Q & A with Little Deaths author Emma Flint
Waterstones Online's Martha Greengrass caught up with Flint to discuss her vivid portrait of a woman's trial-by-media and explore why true crimes such as this still resonate half a century later.
Photo: Wake Up in New York, 1969 (c) Tony Hall
You’ve written about why certain true crime stories linger in the public imagination, you commented that: ‘the violent details of the crimes themselves are arguably less interesting than the way that ordinary life can co-exist with the business of murder.’ Little Deaths is based on a real murder case, what was it that made this story stand out for you and made you want to explore it in fiction?
I first read about the case that inspired Little Deaths when I was about sixteen, and there were two details in particular that stayed with me for twenty years. One was an image of a striking petite woman, stumbling along a sunny sidewalk, eyes downcast, surrounded by large bulky men in suits. This turned out to be a photograph of the character who became Ruth Malone, moments after she'd been taken to see the recently-discovered body of her murdered daughter. I realised that I wanted to convey that juxtaposition of physical frailty with emotional toughness: despite the circumstances, she refused to cry for the cameras.
The other detail I remembered was the discrepancy between what 'Ruth' said she fed the children the night before they died, and what was found during the autopsies on their bodies. I knew that whatever I wrote would need to offer a credible solution to that discrepancy.
Thank you – I’m delighted that you felt that. I read two outstanding books on the original case - which I mention in the acknowledgements - but most of my research was done online. I used Google Maps and Streetview to ‘walk’ down the streets in Queens where the story is set, to look up at the buildings, and try to get a sense of the neighbourhood where Ruth lives. I listened to Queens accents on YouTube, and I looked at thousands of photos of suburban America in the mid-60s.
I also kept thinking about my own childhood: I grew up in a quiet and sometimes claustrophobic suburb on the outskirts of a city. I think anyone who grew up in an environment like that will understand the closeness of that kind of neighbourhood, and how anyone different stands out.
I don’t expect I’ll ever be lucky enough to have this experience again, but Ruth leapt fully-formed into my head and didn’t change in the six years that I spent writing her story. From day one, she was ambiguous, mysterious and deliberately evasive – and it was always vital that she shouldn't be either ‘good’ or ‘bad’. It is absolutely key that the question of how complicit she is in the children’s deaths is one that readers should find difficult to answer definitely.
I realised very early on that I needed two narrators: there are parts of the story that Ruth doesn’t have the knowledge to tell from her perspective. The decision to make my second narrator a reporter came a couple of years in, but as soon as I realised that’s what Pete was, it made complete sense. He has to be a reporter because of the way that Ruth’s story plays out in the media, and he has to be male because it’s men who judge her publicly, while the women in the novel judge her privately.
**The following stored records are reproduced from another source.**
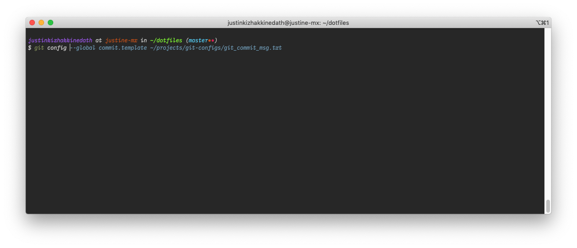577x248 pixels.
Task: Click the $ prompt symbol
Action: 29,48
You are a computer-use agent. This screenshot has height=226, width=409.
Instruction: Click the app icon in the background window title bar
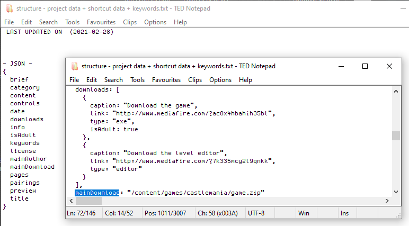[7, 8]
The book deals with uncomfortable subjects: the murder of two children; a woman judged on her appearance; loneliness; obsession. It makes sense that readers should sometimes feel uncomfortable when considering these ideas - when you’re ‘witnessing’ a crime, even a fictional one, and even as a reader, you should be uncomfortable. Murder is not a comfortable topic – and reading about it is an experience that should make you question what you believe is right and wrong.
It was a deliberate decision. The deaths of the children are obviously key to the plot, but graphic details of how they were killed or what their bodies looked like when they were discovered are neither useful nor necessary. These were real children, killed at the ages of four and five, and dwelling on the details of their deaths in that way is not something I feel comfortable with. In my next book – also based on a true case – the victim is an adult, and I've been surprised by how much more comfortable I feel writing about the manner of that character’s death.
Oddly enough, I don’t think of it as a historical piece at all now. I did when I was researching it, but spending so much time with Ruth made her very real and very immediate to me. And then reading 21st century tabloid descriptions of women in the public eye - particularly women associated with crimes (Amanda Knox, Kate McCann) - made me realise that this isn't a historical problem. The issue of 'trial by media', of women being judged on how they look, is still unfortunately very relevant today.
My inspirations for the way Ruth dances and talks and flirts and moves were women from 1940s and 1950s American noir films: Gilda, Brigid O'Shaughnessy in The Maltese Falcon, Laura Manion in Anatomy of a Murder - and also characters from more recent films like LA Confidential and The Last Seduction.
Having said that, I don't think I deliberately set out to create a particular mood. There were certain scenes in Ruth's narrative - for example, the scene where she gets drunk and dances alone in her apartment - that are key to understanding her character, and that came into my mind fully-formed and very clear. All I did was describe what I could see in my imagination.